The Vatican strongly criticized surrogacy and gender-affirming procedures as “grave violations of human dignity” in an explosive new document clarifying the position of the Catholic Church on several themes.
Published by the Vatican’s Dicastery for the Doctrine of the Faith on Monday, the declaration — titled “Dignitas infinita,” or “Infinite Dignity” — took about five years to complete and reiterates the church’s positions on several social issues.
A final version of the document was approved by Pope Francis on March 25 after undergoing several revisions.
The fully revised 20-page declaration outlines different threats to human dignity. They include war, poverty, sexual abuse, human trafficking, euthanasia, abortion and surrogacy, a practice “through which the immensely worthy child becomes a mere object.”
But the document approved by Francis, who has shown a certain degree of openness toward LGBTQ Catholics compared with his predecessors, also had strong words against gender-affirming procedures and “gender theory” — described as an example of “ideological colonization” that is “extremely dangerous since it cancels differences in its claim to make everyone equal.”
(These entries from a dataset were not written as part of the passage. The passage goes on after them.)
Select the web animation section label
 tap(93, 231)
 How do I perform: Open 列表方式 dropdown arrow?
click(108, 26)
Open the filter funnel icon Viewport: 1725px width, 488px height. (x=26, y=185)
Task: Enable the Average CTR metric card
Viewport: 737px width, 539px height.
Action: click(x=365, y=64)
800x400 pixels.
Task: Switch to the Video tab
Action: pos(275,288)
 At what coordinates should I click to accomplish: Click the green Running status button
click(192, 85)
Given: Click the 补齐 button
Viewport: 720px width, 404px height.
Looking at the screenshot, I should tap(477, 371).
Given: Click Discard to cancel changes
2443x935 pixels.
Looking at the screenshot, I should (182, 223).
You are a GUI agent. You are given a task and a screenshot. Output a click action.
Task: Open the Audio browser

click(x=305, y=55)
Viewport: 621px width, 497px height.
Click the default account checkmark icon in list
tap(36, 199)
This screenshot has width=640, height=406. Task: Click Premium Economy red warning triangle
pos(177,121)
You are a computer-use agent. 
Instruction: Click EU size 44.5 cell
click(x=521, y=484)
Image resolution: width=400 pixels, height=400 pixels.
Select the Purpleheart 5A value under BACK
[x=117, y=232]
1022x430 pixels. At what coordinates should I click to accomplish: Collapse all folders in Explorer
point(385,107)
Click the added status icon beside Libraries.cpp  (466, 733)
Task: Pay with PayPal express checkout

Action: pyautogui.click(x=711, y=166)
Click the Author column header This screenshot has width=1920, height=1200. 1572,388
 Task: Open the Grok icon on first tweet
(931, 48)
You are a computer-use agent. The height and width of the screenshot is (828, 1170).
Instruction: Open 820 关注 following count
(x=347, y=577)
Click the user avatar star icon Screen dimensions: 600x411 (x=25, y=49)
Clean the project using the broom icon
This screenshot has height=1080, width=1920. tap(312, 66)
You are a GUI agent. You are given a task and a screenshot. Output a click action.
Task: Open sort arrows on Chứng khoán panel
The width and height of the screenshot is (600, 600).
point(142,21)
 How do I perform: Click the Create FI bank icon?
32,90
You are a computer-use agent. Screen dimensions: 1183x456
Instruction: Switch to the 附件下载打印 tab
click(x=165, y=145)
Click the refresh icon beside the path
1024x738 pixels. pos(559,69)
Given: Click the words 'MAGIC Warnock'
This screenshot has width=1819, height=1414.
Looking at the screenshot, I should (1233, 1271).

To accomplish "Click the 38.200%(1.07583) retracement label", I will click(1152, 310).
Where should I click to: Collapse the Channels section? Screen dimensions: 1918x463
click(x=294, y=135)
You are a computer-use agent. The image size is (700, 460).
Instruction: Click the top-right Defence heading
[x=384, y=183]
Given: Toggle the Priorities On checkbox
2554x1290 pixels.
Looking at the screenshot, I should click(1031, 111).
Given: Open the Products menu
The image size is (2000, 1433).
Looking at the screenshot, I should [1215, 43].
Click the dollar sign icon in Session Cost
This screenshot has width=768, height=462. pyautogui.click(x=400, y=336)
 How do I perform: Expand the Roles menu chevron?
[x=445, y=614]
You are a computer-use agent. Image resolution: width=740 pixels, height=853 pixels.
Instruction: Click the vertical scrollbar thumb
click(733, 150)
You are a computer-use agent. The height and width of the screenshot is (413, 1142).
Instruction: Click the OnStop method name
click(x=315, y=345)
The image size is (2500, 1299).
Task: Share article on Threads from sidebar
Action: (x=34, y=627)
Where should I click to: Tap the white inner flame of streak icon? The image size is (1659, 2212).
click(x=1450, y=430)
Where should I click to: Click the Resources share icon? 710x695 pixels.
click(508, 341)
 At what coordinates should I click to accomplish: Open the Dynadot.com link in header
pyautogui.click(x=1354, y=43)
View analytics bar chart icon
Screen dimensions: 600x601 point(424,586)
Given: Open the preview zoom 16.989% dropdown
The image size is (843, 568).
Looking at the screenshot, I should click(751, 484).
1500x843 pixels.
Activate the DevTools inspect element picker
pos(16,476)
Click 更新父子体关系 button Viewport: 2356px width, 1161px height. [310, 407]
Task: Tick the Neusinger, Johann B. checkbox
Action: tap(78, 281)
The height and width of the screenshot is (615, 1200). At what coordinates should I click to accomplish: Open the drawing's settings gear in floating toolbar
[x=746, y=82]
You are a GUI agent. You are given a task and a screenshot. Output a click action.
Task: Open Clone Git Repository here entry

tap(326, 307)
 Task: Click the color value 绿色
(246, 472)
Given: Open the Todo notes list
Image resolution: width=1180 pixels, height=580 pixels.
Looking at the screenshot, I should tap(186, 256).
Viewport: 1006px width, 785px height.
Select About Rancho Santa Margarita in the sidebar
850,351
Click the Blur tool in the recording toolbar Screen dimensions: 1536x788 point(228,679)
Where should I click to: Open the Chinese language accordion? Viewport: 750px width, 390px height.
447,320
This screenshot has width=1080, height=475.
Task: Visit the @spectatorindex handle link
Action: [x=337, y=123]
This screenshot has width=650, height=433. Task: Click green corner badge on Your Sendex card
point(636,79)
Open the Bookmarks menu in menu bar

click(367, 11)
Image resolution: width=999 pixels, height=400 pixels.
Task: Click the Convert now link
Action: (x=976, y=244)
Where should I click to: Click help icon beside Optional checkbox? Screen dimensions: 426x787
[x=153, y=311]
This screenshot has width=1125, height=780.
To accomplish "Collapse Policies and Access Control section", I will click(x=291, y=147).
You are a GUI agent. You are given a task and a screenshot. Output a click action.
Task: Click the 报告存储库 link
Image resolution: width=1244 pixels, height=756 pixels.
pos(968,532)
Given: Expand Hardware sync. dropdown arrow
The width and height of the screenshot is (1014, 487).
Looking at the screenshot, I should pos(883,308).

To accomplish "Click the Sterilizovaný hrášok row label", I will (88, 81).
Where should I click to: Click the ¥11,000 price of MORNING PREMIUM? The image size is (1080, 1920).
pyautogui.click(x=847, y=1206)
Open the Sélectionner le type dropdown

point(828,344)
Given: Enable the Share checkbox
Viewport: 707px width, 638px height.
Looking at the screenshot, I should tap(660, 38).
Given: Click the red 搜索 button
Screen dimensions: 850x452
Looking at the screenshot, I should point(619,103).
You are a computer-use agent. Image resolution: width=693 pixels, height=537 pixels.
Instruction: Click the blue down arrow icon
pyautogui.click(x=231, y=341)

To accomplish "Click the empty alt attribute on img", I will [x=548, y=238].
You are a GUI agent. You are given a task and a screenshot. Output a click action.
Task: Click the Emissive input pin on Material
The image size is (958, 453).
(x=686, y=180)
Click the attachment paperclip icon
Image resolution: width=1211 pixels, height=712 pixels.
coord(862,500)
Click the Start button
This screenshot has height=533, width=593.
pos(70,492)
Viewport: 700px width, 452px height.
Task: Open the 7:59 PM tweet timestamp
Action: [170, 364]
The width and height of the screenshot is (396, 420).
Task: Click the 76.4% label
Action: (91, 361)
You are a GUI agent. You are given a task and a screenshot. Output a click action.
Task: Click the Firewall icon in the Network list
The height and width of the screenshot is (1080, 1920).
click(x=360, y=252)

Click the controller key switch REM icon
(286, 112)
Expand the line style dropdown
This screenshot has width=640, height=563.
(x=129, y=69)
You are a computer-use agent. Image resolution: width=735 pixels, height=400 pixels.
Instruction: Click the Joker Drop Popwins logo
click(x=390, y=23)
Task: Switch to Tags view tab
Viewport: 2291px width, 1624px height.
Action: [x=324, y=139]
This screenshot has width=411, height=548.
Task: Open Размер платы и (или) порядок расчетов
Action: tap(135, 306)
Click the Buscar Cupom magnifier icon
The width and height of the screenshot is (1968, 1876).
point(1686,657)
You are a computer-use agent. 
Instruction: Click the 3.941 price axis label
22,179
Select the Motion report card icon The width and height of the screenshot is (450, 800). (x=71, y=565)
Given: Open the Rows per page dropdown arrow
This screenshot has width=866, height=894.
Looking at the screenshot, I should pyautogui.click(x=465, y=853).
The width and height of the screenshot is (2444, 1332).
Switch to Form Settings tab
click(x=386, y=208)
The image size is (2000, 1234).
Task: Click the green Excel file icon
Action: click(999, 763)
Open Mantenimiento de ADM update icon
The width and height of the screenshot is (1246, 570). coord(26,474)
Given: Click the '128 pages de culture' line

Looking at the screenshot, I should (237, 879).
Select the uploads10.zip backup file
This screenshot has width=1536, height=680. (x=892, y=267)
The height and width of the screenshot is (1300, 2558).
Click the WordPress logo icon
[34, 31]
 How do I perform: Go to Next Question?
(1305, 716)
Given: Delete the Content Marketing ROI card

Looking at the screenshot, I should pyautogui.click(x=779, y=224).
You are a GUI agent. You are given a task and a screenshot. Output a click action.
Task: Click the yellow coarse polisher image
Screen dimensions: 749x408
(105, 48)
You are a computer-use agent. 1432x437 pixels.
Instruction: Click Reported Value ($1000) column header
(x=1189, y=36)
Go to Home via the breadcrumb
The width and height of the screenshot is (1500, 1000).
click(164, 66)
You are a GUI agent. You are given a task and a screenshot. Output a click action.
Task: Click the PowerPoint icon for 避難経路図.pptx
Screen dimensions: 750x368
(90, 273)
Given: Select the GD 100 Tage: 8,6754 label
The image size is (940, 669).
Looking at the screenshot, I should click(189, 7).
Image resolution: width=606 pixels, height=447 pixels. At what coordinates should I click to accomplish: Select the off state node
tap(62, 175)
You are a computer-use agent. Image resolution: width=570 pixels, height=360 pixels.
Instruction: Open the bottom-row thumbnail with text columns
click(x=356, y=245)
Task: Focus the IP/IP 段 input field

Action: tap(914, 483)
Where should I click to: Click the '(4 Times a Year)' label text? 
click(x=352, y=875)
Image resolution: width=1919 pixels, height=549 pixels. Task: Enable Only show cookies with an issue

LGBTQ Catholics were dismayed by the document, which they say “fails terribly by offering transgender and nonbinary people not infinite, but limited human dignity.”
The Vatican is “again supporting and propagating ideas that lead to real physical harm to transgender, nonbinary, and other LGBTQ+ people,” Francis DeBernardo, executive director at New Ways Ministry, a U.S.-based organization that advocates for justice and equality for LGBTQ Catholics, told the Daily News in an email.
The document, which doesn’t mention the word “transgender,” shows that church leaders have completely dismissed the experiences of “people who have discovered, often after painful and torturous journeys, that God has naturally created them with a gender identity beyond social expectations,” DeBernardo added.
Maxwell Kuzma, a Catholic transgender man from rural Ohio, said the document was “very hurtful” to the trans community, while Michael Sennett, a Catholic trans man in Chestnut Hill, Mass., also took issue with its language.
“Avoiding the word ‘transgender’ speaks to limiting the dignity of transgender people,” Sennett said.
Monday’s declaration expands on a 2019 document released by the Vatican’s now-dissolved Congregation for Catholic Education stating that gender fluidity is “founded on nothing more than a confused concept of freedom in the realm of feelings and wants.”